Il candidato alle regionali per ‘Lista Zaia Presidente’ Stefano Valdegamberi torna a parlare dell’aggregazione Agsm, Aim con A2A, e chiede ai consulenti, che hanno seguito l’intero iter, spiegazioni riguardo all’improvvisa marcia indietro e cambio di parere, reputando l’operazione da infungibile a fungibile.
“Gli articoli stampa dello scorso gennaio riportavano che la peculiarità e l’esclusività di questo disegno – come è stato certificato dall’analisi strategica e industriale redatta da Roland Berger, advisor congiunto di Agsm e AIM e dai pareri legali redatti dagli studi legali Gitti and Partners per conto di AGSM Verona e di Simmons&Simmons per conto di AIM Vicenza – rappresenta una condizione di per sé sufficiente per non attivare una procedura a evidenza pubblica, in forza del principio di infungibilità” dichiara Valdegamberi.

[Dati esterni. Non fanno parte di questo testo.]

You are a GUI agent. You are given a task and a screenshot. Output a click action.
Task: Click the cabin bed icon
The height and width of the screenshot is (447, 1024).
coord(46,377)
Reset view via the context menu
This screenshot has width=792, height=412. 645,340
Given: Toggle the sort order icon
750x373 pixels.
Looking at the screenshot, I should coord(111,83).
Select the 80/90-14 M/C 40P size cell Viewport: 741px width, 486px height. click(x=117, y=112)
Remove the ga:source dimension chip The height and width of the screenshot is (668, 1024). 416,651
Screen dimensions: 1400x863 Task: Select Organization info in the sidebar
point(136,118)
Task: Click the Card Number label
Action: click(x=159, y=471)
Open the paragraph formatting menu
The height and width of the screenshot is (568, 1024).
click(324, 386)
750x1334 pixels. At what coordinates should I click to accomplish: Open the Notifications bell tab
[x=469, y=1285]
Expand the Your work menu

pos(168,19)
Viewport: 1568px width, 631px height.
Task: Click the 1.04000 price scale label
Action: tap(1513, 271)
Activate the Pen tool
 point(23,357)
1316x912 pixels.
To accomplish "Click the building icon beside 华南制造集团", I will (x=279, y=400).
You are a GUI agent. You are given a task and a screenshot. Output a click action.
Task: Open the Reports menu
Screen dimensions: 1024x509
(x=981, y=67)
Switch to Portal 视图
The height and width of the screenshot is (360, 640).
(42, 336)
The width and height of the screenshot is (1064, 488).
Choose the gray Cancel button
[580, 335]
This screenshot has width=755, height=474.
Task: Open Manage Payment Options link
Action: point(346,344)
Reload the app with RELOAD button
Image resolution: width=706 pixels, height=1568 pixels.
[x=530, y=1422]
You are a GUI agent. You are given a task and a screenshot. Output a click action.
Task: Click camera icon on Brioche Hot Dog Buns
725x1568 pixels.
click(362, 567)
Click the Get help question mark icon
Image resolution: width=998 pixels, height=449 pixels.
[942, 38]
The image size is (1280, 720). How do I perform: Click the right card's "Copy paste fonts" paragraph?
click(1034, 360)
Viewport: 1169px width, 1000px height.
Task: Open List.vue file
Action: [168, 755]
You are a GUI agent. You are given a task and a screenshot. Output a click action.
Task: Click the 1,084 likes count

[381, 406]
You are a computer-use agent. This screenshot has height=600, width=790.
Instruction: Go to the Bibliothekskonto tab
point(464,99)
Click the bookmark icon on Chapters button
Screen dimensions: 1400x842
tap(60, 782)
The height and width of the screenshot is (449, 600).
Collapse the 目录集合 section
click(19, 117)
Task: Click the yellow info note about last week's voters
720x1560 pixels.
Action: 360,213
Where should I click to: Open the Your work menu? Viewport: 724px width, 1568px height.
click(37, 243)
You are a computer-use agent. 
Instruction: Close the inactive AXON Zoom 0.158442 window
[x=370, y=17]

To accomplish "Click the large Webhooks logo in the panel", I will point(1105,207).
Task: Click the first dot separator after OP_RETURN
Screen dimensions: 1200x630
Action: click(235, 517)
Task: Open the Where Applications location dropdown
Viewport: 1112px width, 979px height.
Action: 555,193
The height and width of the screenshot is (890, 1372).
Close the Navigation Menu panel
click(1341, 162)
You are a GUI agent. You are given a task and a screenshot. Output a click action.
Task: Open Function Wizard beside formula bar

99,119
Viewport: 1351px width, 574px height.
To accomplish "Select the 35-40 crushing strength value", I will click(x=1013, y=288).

“Qualche settimana fa, dopo l’offerta di Alperia-Dolomiti-HERA, – spiega Valdegamberi – nuovi articoli hanno riportato che gli stessi consulenti di Agsm hanno definito fungibile la proposta A2A, smentendo, quindi, categoricamente quanto da loro stessi affermato sette mesi prima”.
Il consigliere regionale prosegue: “Considerato che il progetto con A2A prevedeva la cessione di asset che in linea teorica anche altre società potevano offrire, una condotta saggia avrebbe attivato prima una ricerca di mercato che dimostrasse la fungibilità della proposta e in seguito indetto una gara. Invece no. Con la scusa del concetto di infungibilità si era insistito, sbagliando, di interloquire fin dall’inizio con la sola A2A, arrivando a una proposta che io definisco una truffa per Verona, come altre volte ho evidenziato. Poi, scoperti con le mani nella marmellata, si è fatto improvvisamente marcia indietro, cambiando persino parere, da infungibile a fungibile”.
In conclusione Valdegamberi si chiede: “Quanto tempo e’ stato sprecato da Agsm nel sostenere le tesi dei consulenti e quanto questi ci sono costati? Perché tanti soldi dei cittadini veronesi sono stati sprecati in questo modo? Pertanto chiedo al Sindaco di Verona e all’Agsm è un impegno a valutare se ci sono i presupposti per un’azione nei confronti dei consulenti per far risarcire il danno originato e di escludere questi consulenti (tra l’altro gli stessi che hanno seguito la nascita di A2A) dalle presenti e future attività di consulenza di Agsm e del comune di Verona”.